NCIS is establishing a new Stem Cell Therapy Hub (SCTH) as part of expansion of its Specialized Programmes (specifically Cellular Therapy and Haematopoietic Stem Cell Transplant) and to become a Reference Centre of Excellence. We are looking for a Sr Medical Laboratory Scientist, who will be responsible for performing of Cell, Tissue, and Gene Therapy (CTGT) Product manufacturing and interpreting product quality assurance testing results in the department.

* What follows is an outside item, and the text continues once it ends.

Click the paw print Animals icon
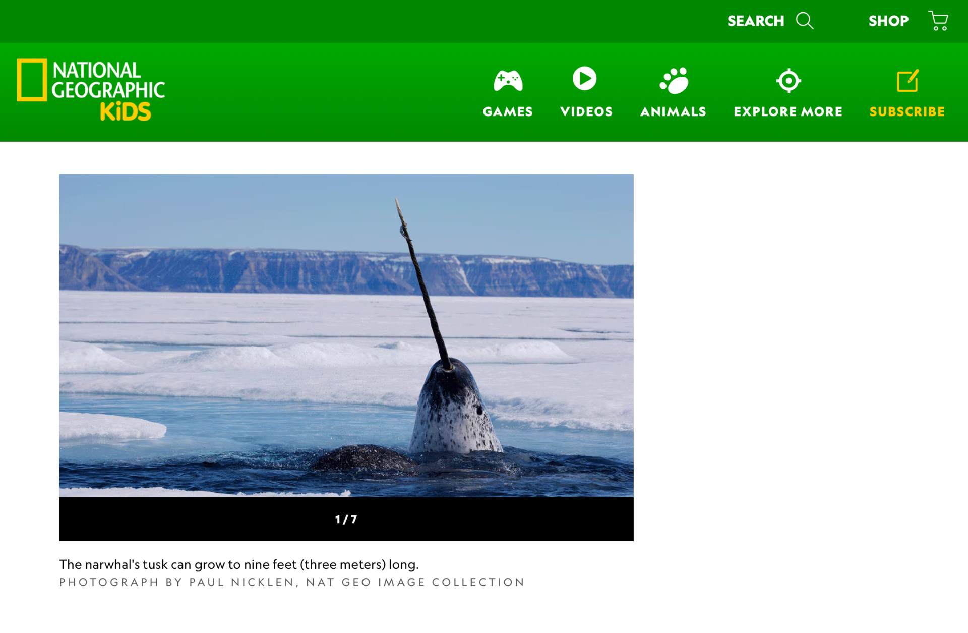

He/She is also responsible to undertake related laboratory and manufacturing activities to always ensure smooth lab and manufacturing services.

Job Responsibilities

• Perform manufacturing procedures in accordance with cGMP, environmental health and safety guidelines and any other related regulations which could apply.
• Perform routine QC and in-process testing sampling of the CTGT products at various stages throughout manufacturing (e.g. bioburden sampling, water sampling)
• Timely completion of relevant manufacturing batch record and logbooks for the tasks performed and with adherence to Good Documentation Practice (GDP)
• Perform cleaning and upkeep of the equipment and classified area in manufacturing areas as per SOPs
• Report procedure deviations, adverse and out of specification incidents to the supervisor.
• Undertake simple preventative maintenance and calibration of equipment in the facilities to ensure proper working conditions.
• Participate in laboratory administrative work such as filing, processing of deliveries orders and invoices.
• Support new manufacturing and quality control processes under supervision of Manufacturing Lead (IQ, OQ, PQ and PV)
• Support the investigation, change control, and root cause investigations.
• Any other duties as assigned by supervisor.

Requirements

• Bachelor’s Degree in Engineering (Chemical / Biomedical), Biotechnology, Life Science or equivalent. Post Graduate Diploma or Professional Degree will be considered an advantage.
• 3 to 5 years of relevant experiences in biopharmaceutical and/or medical device manufacturing industry and prior technical knowledge in batch biopharmaceutical processing will be an advantage.
• Cleanroom with sterile and aseptic processing knowledge and experience
• Good understanding of safe working practices and cGMP
• Highly motivated to work in pharmaceutical industry
• Demonstrated ability to elevate issues effectively and apply appropriate corrections.
• Highly motivated, proactive, and enthusiastic team player with demonstrated history of flexibility
• Ability to work independently, collaborate cross-functionally, and utilize resources efficiently
• Able to provide feedback for operations & elevate concerns as needed.
• Excellent organizational, interpersonal, verbal, and written communication skills.
• Able to work rotating shift
• Good laboratory skills.
• Above average dexterity with good general health and must be able to differentiate colors for work purposes.
• Basic computer literacy.
• Service orientated and customer focused.